Fica evidente, portanto, que mudanças são importantes para a atenuação da conjuntura brasileira. A princípio cabe ao Estado – responsável pelo bem-estar do povo – mediar os conflitos entre empresários agricultores e grupos tradicionais, por meio da proteção dos territórios ocupados por essas minorias, da fiscalização constante de tais locais e da aplicação de multas aos infratores, no afã de assegurar as moradas da população nativa e de conter o avanço desmedido do capital.
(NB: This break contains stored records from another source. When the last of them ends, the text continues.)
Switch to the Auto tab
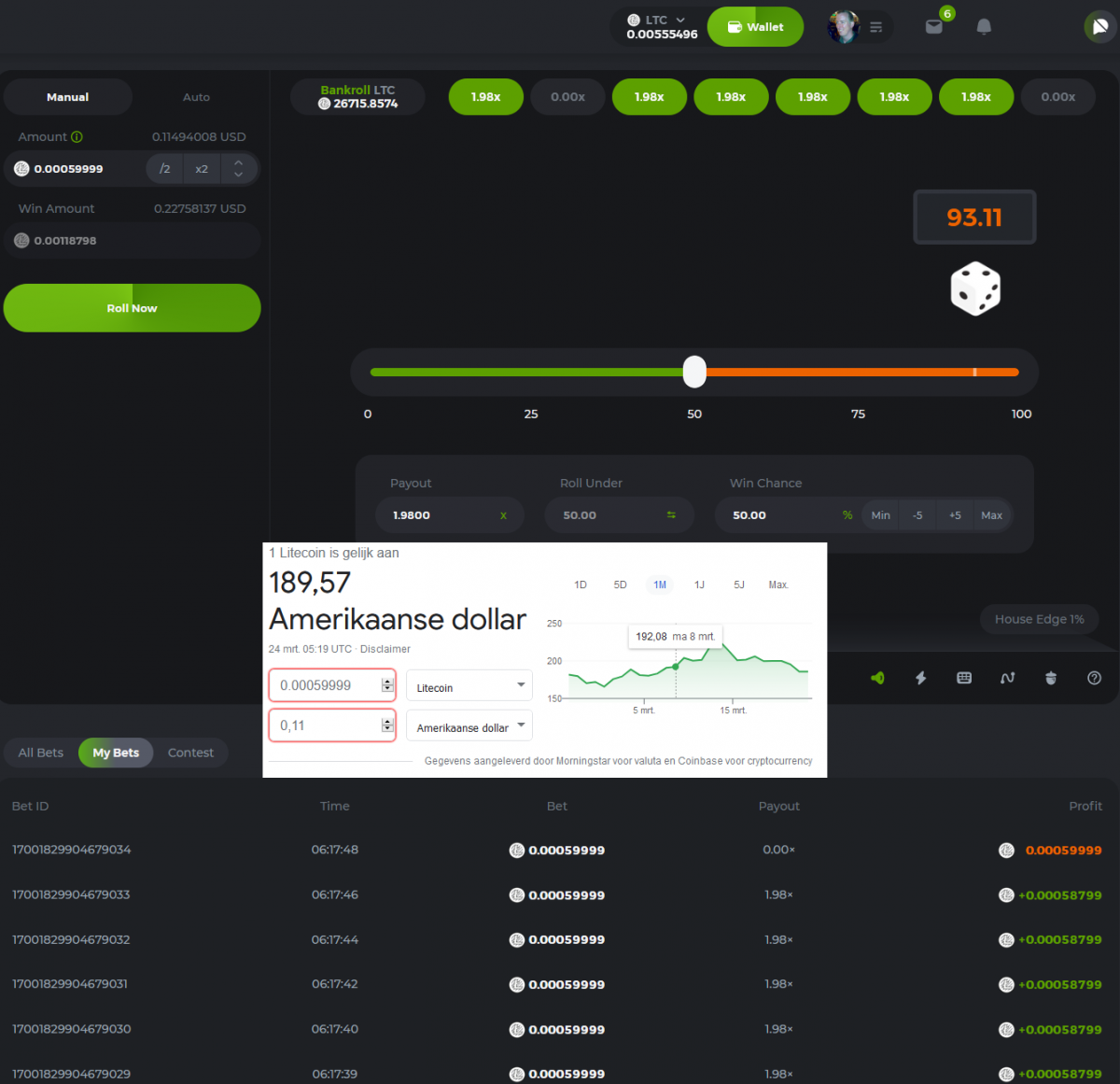The width and height of the screenshot is (1120, 1084). pos(196,97)
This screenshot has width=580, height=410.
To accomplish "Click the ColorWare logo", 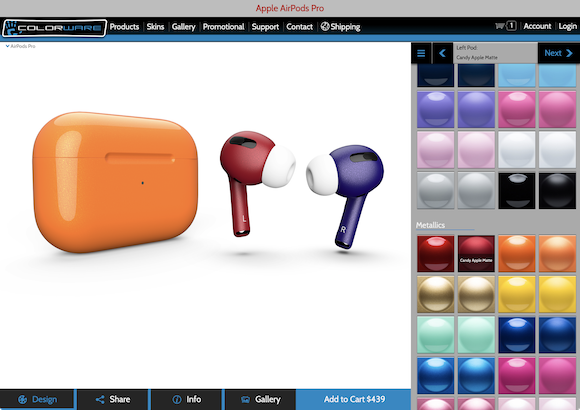I will click(54, 28).
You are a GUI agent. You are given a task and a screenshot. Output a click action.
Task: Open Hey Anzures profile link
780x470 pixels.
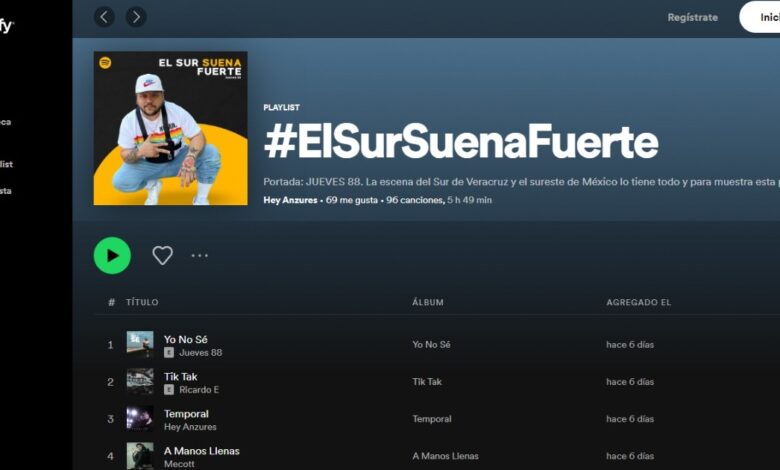[290, 200]
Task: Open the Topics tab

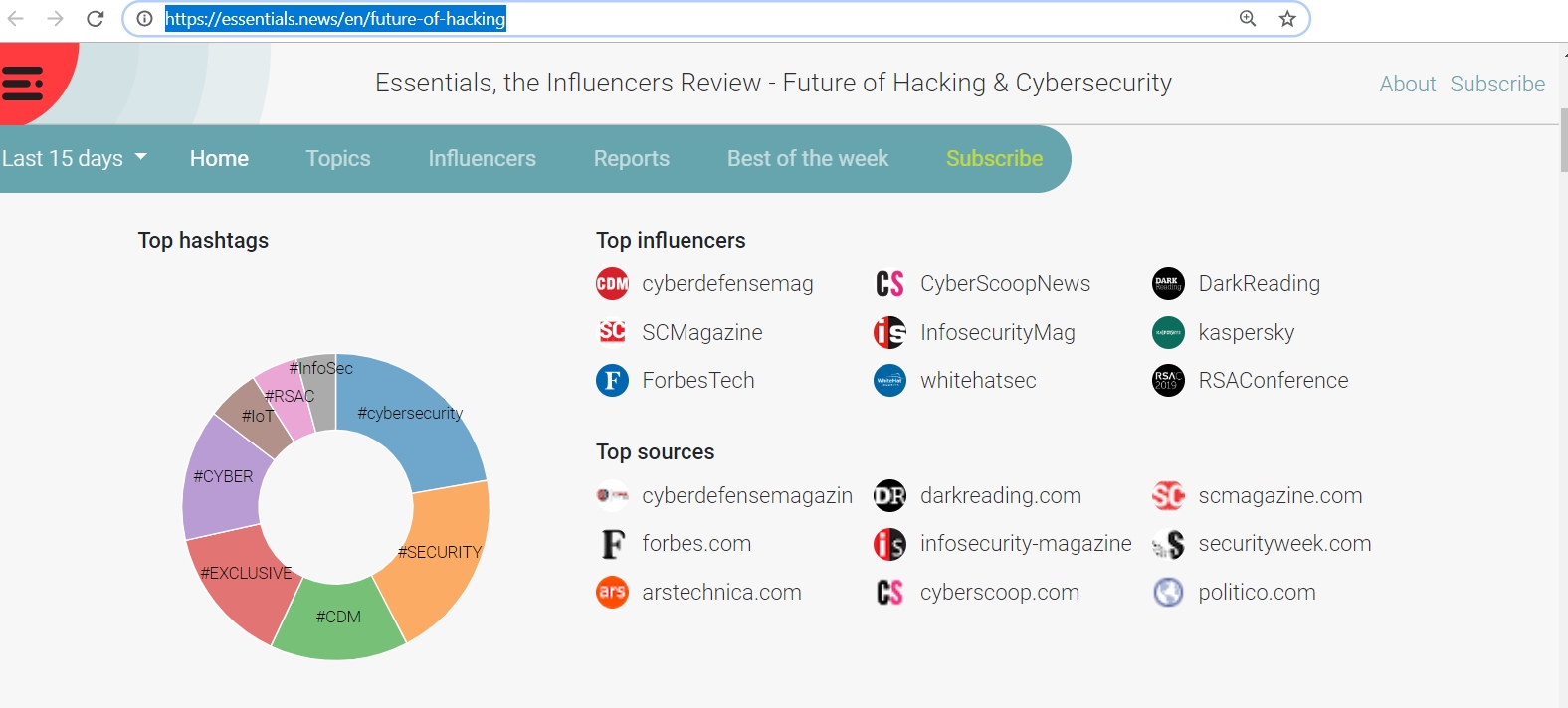Action: coord(338,158)
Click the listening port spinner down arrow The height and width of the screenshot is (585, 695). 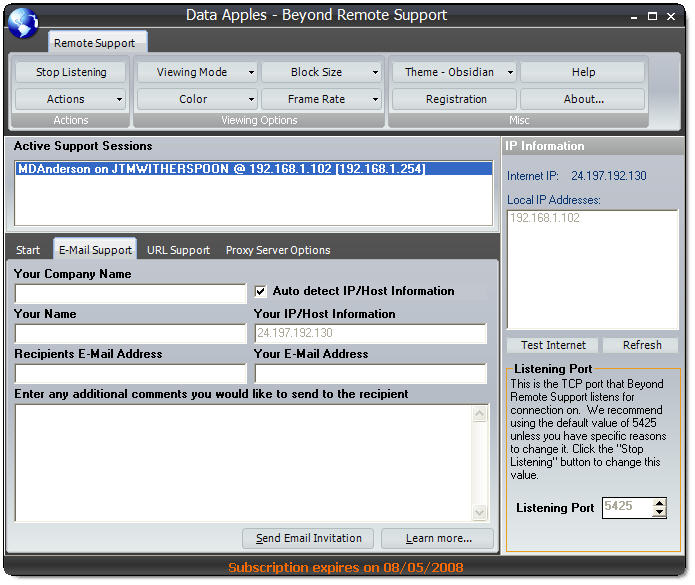(x=658, y=513)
Concomitantemente, é dever das escolas – principais responsáveis pela formação crítica cidadã – impedir a disseminação de preconceitos contra grupos tradicionais, por intermédio de palestras informativas e de rodas de conversa sobre o tema, com o fito de educar a nova geração para incluir e para acolher os pertencentes a esses povos. Assim, será possível, enfim, que a série “A Cidade Invisível” não seja mais tão verossímil com o contexto do Brasil.

Comentário da professora:

Na conclusão, a aluna cumpriu todos os requisitos para gabaritar a competência 5, a qual avalia a elaboração da proposta de intervenção. Ela iniciou a conclusão com um conectivo de valor conclusivo e evidenciou a necessidade de mudanças que atenuem o problema. Na sequência, Fernanda fez duas propostas – uma para cada argumento discutido – e em ambas ela apresentou os 5 elementos exigidos pela banca para chegar aos 200 pontos. São eles: agente, ação, meio ou modo de execução da ação, efeito ou finalidade e detalhamento. Na finalização do parágrafo conclusivo, ela fechou com chave de ouro a redação ao retomar o repertório utilizado na introdução.

Além disso, o texto não teve desvios gramaticais ou falhas na estruturação sintática, o que garantiu à aluna 200 pontos na competência 1. Fernanda também utilizou muito bem os operadores argumentativos e os demais mecanismos coesivos, gabaritando, assim, a competência 4.